*** Opening of EXTRACTED MATERIAL ***
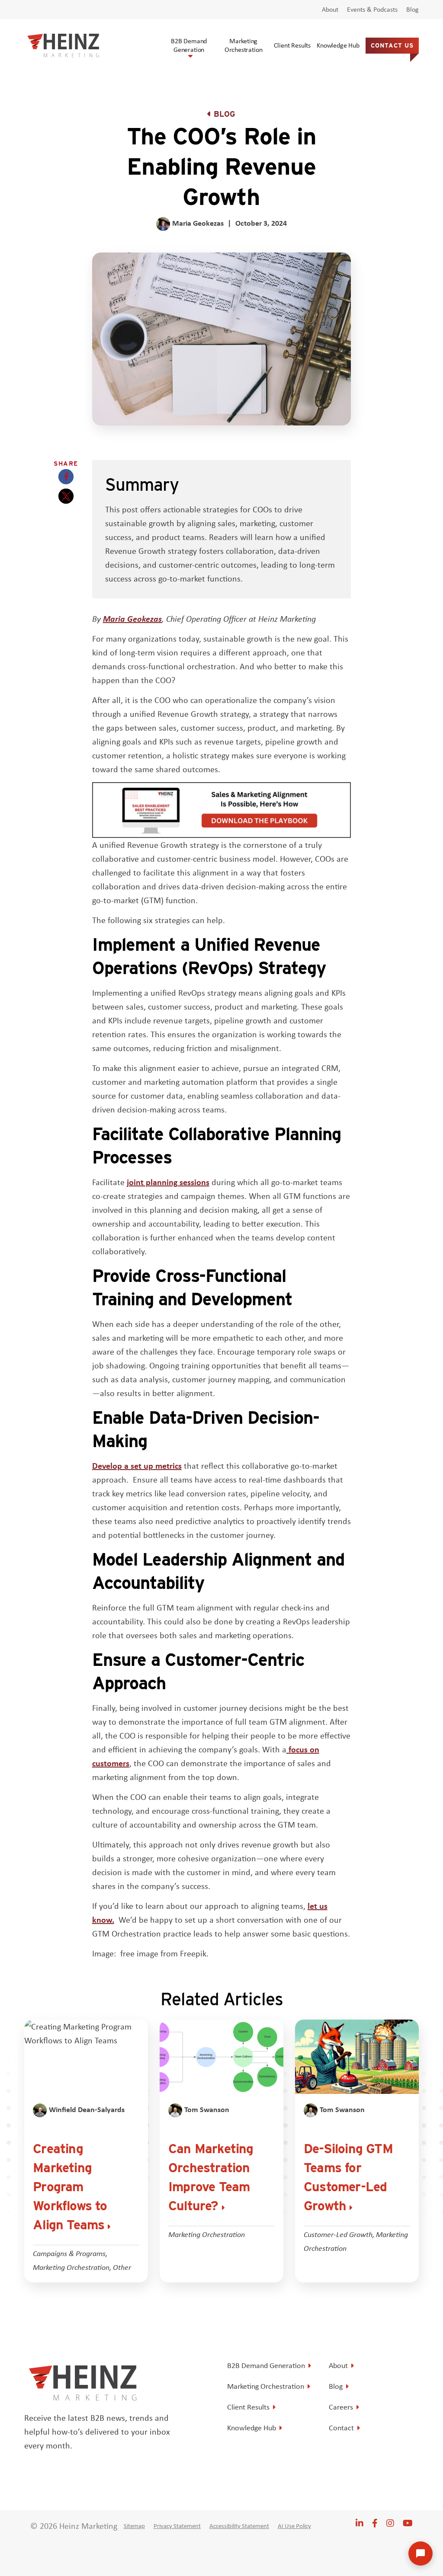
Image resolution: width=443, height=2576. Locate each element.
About (330, 9)
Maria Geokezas (132, 618)
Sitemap (134, 2526)
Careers (341, 2407)
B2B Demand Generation (189, 45)
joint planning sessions (168, 1182)
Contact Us (392, 45)
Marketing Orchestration (244, 45)
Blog (412, 9)
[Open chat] (420, 2553)
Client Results (292, 45)
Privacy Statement (177, 2526)
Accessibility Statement (239, 2526)
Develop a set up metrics (137, 1465)
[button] (66, 476)
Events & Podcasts (372, 9)
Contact (341, 2428)
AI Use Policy (294, 2526)
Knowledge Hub (338, 45)
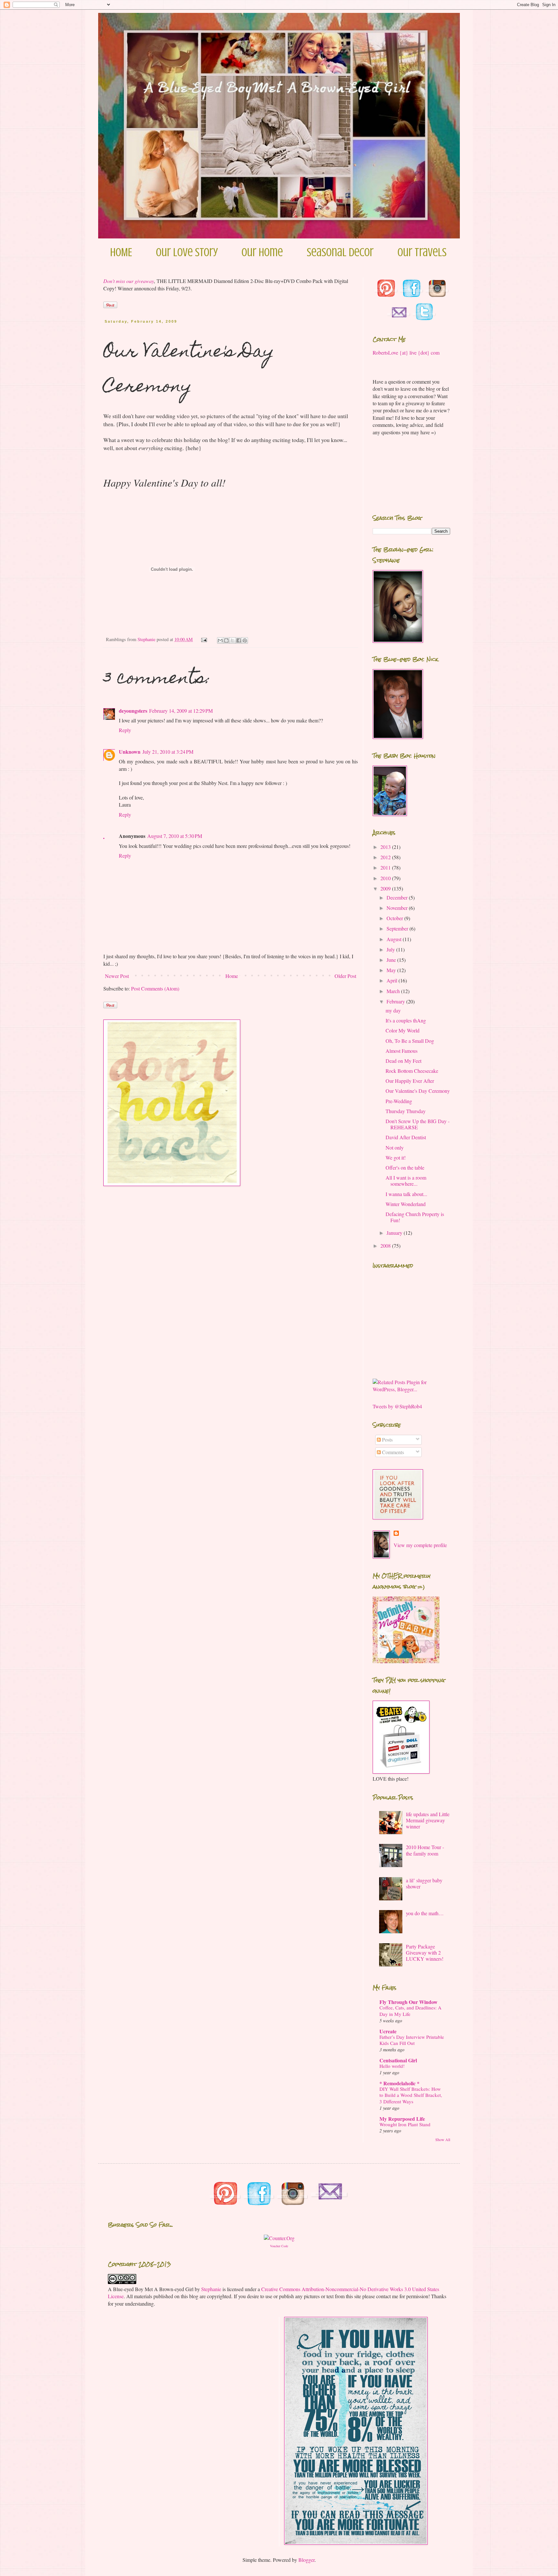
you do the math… (425, 1913)
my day (393, 1010)
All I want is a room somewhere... (406, 1180)
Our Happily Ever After (410, 1080)
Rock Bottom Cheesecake (412, 1070)
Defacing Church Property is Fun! (415, 1217)
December (398, 897)
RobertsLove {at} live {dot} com (406, 352)
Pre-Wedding (399, 1101)
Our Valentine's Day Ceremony (418, 1090)
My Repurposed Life (402, 2118)
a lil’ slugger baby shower (424, 1883)
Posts (387, 1439)
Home (231, 975)
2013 (386, 846)
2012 (386, 857)
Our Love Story (187, 252)
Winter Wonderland (406, 1204)
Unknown (129, 751)
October (395, 918)
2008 (386, 1245)
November (398, 907)
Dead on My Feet (403, 1060)
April (392, 980)
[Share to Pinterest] (245, 640)
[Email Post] (203, 639)
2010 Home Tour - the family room (425, 1850)
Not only (395, 1147)
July (391, 949)
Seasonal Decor (340, 252)
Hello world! (392, 2066)
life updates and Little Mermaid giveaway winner (428, 1820)
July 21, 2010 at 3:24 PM (167, 751)
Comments (392, 1452)
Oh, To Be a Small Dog (410, 1040)
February (396, 1001)
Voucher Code (279, 2246)
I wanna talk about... (406, 1194)
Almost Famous (402, 1050)
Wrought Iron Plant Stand (404, 2124)
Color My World (402, 1030)
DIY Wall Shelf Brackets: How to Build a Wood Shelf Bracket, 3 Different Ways (410, 2095)
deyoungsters (133, 710)
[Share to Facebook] (238, 640)
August (395, 939)
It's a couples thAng (406, 1020)
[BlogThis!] (226, 640)
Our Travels (422, 252)
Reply (125, 730)
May (392, 970)
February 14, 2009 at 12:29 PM (181, 710)
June (392, 959)
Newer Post (117, 975)
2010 (386, 878)
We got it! (396, 1157)
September (398, 928)
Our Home (262, 252)
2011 (386, 867)
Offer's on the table (405, 1167)
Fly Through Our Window (408, 2002)
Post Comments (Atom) (155, 988)
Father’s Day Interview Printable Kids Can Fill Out (411, 2040)
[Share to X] (232, 640)
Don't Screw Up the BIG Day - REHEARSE (418, 1124)
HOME (121, 252)
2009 (386, 888)
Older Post (345, 975)
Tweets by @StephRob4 (397, 1406)
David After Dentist (406, 1137)
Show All (442, 2139)
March (394, 991)
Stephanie (211, 2289)
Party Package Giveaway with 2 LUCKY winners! (424, 1952)
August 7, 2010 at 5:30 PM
*** Close of EXTRACTED MATERIAL ***
EXERCISE OBJECTIVE
Print the records exactly, every one. Leave out the pictures.

EXERCISE RESPONSE
Image resolution: width=443, height=2576. Locate each element.
About (330, 9)
Maria Geokezas (132, 618)
Sitemap (134, 2526)
Careers (341, 2407)
B2B Demand Generation (189, 45)
joint planning sessions (168, 1182)
Contact Us (392, 45)
Marketing Orchestration (244, 45)
Blog (412, 9)
[Open chat] (420, 2553)
Client Results (292, 45)
Privacy Statement (177, 2526)
Accessibility Statement (239, 2526)
Develop a set up metrics (137, 1465)
[button] (66, 476)
Events & Podcasts (372, 9)
Contact (341, 2428)
AI Use Policy (294, 2526)
Knowledge Hub (338, 45)
you do the math… (425, 1913)
my day (393, 1010)
All I want is a room somewhere... (406, 1180)
Our Happily Ever After (410, 1080)
Rock Bottom Cheesecake (412, 1070)
Defacing Church Property is Fun! (415, 1217)
December (398, 897)
RobertsLove {at} live {dot} com (406, 352)
Pre-Wedding (399, 1101)
Our Valentine's Day Ceremony (418, 1090)
My Repurposed Life (402, 2118)
a lil’ slugger baby shower (424, 1883)
Posts (387, 1439)
Home (231, 975)
2013 (386, 846)
2012 (386, 857)
Our Love Story (187, 252)
Winter Wonderland (406, 1204)
Unknown (129, 751)
October (395, 918)
2008 (386, 1245)
November (398, 907)
Dead on My Feet (403, 1060)
April (392, 980)
[Share to Pinterest] (245, 640)
[Email Post] (203, 639)
2010 Home Tour - the family room (425, 1850)
Not only (395, 1147)
July (391, 949)
Seasonal Decor (340, 252)
Hello world! (392, 2066)
life updates and Little Mermaid giveaway winner (428, 1820)
July 21, 2010 at 3:24 PM (167, 751)
Comments (392, 1452)
Oh, To Be a Small Dog (410, 1040)
February (396, 1001)
Voucher Code (279, 2246)
I wanna talk about... (406, 1194)
Almost Famous (402, 1050)
Wrought Iron Plant Stand (404, 2124)
Color My World (402, 1030)
DIY Wall Shelf Brackets: How to Build a Wood Shelf Bracket, 3 Different Ways (410, 2095)
deyoungsters (133, 710)
[Share to Facebook] (238, 640)
August (395, 939)
It's a couples thAng (406, 1020)
[BlogThis!] (226, 640)
Our Travels (422, 252)
Reply (125, 730)
May (392, 970)
February 14, 2009 at 12:29 PM (181, 710)
June (392, 959)
Newer Post (117, 975)
2010 (386, 878)
We got it! (396, 1157)
September (398, 928)
Our Home (262, 252)
2011 (386, 867)
Offer's on the table (405, 1167)
Fly Through Our Window (408, 2002)
Post Comments (Atom) (155, 988)
Father’s Day Interview Printable Kids Can Fill Out (411, 2040)
[Share to X] (232, 640)
Don't Screw Up the BIG Day - REHEARSE (418, 1124)
HOME (121, 252)
2009 (386, 888)
Older Post (345, 975)
Tweets by @StephRob4 (397, 1406)
David After Dentist (406, 1137)
Show All (442, 2139)
March (394, 991)
Stephanie (211, 2289)
Party Package Giveaway with 2 LUCKY winners! (424, 1952)
August 7, 2010 at 5:30 PM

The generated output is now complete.